**Dataset entries**
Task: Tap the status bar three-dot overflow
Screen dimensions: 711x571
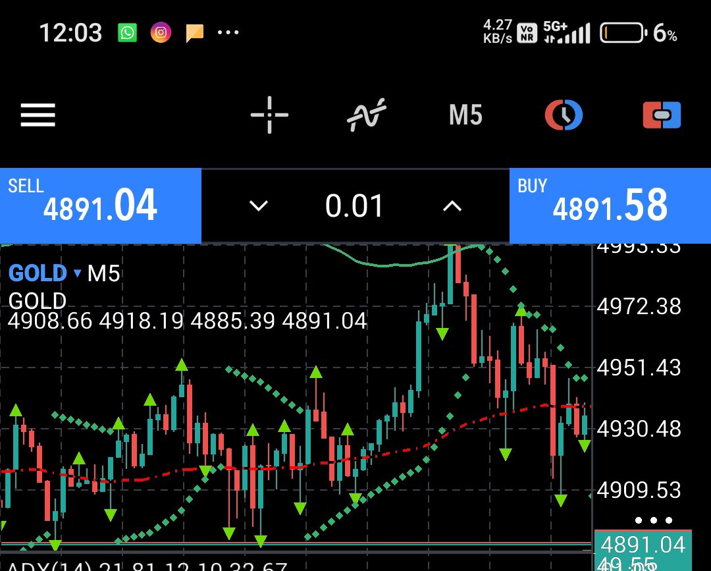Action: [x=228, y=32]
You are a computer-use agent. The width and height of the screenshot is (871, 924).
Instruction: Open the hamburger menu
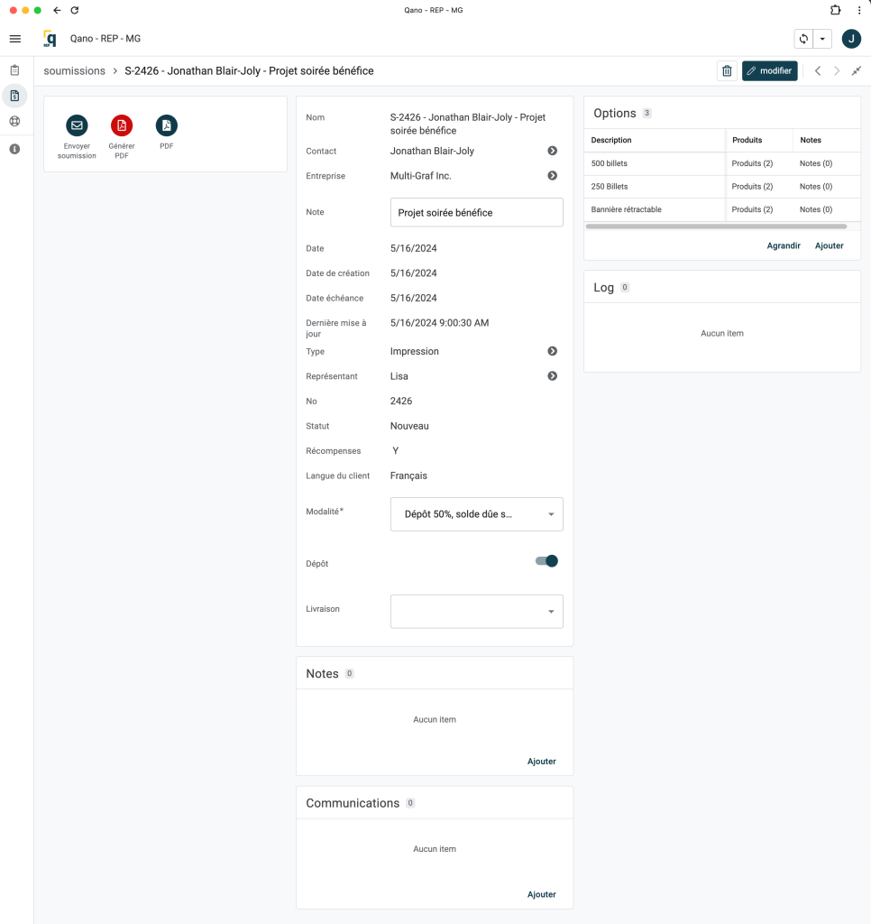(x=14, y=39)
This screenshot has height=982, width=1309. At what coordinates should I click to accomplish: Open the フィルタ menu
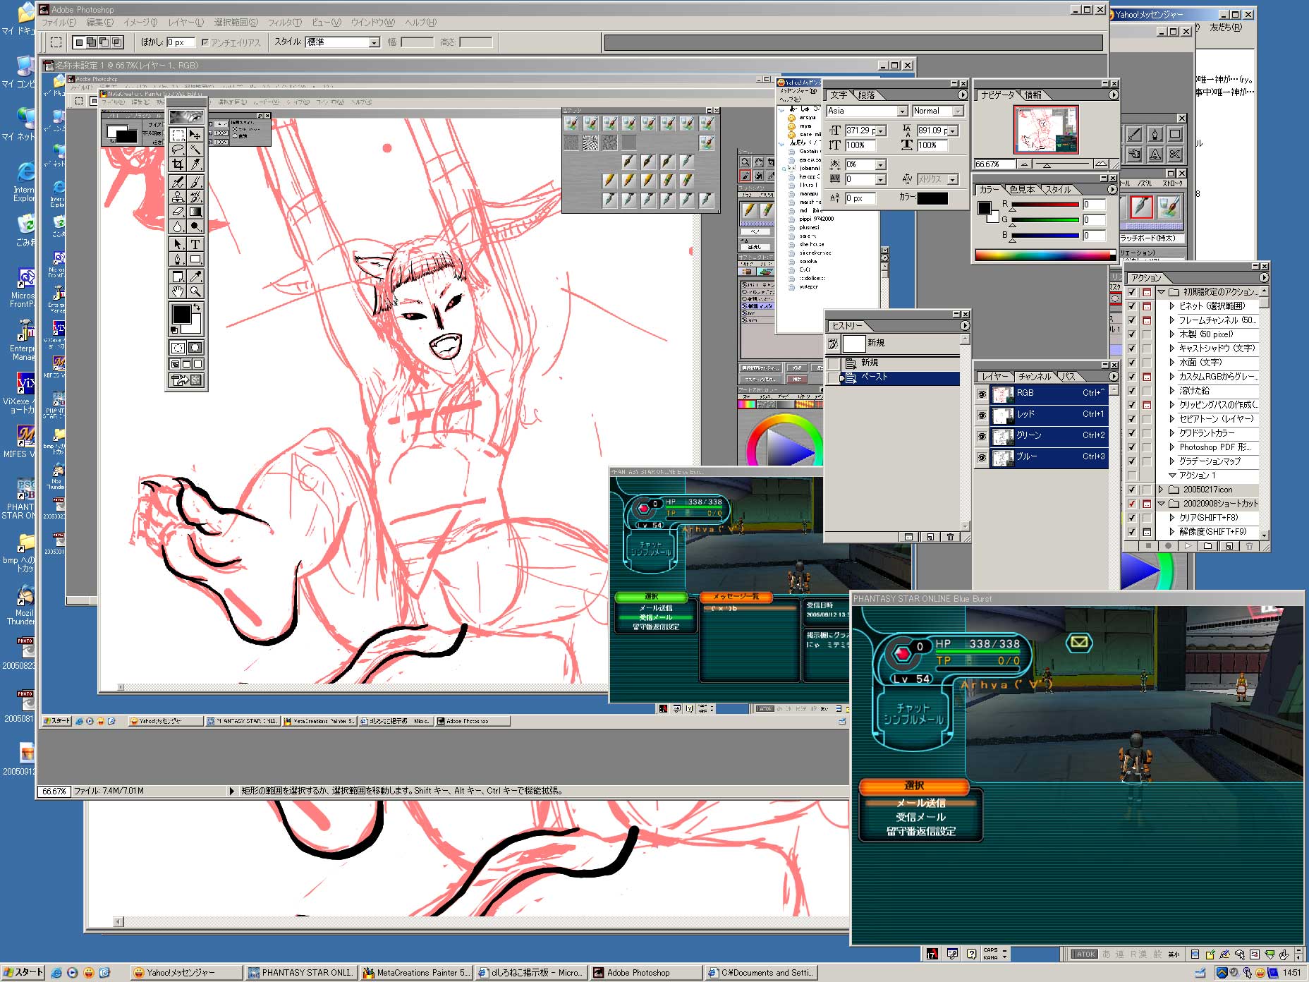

**Exercise objective**
From the material above, write out exactly the lines from the line with "Instruction: Open the hamburger menu" through the closing line, inclusive, and no pictures.

**Written solution**
Instruction: Open the hamburger menu
(x=14, y=39)
This screenshot has height=982, width=1309. At what coordinates should I click to accomplish: Open the フィルタ menu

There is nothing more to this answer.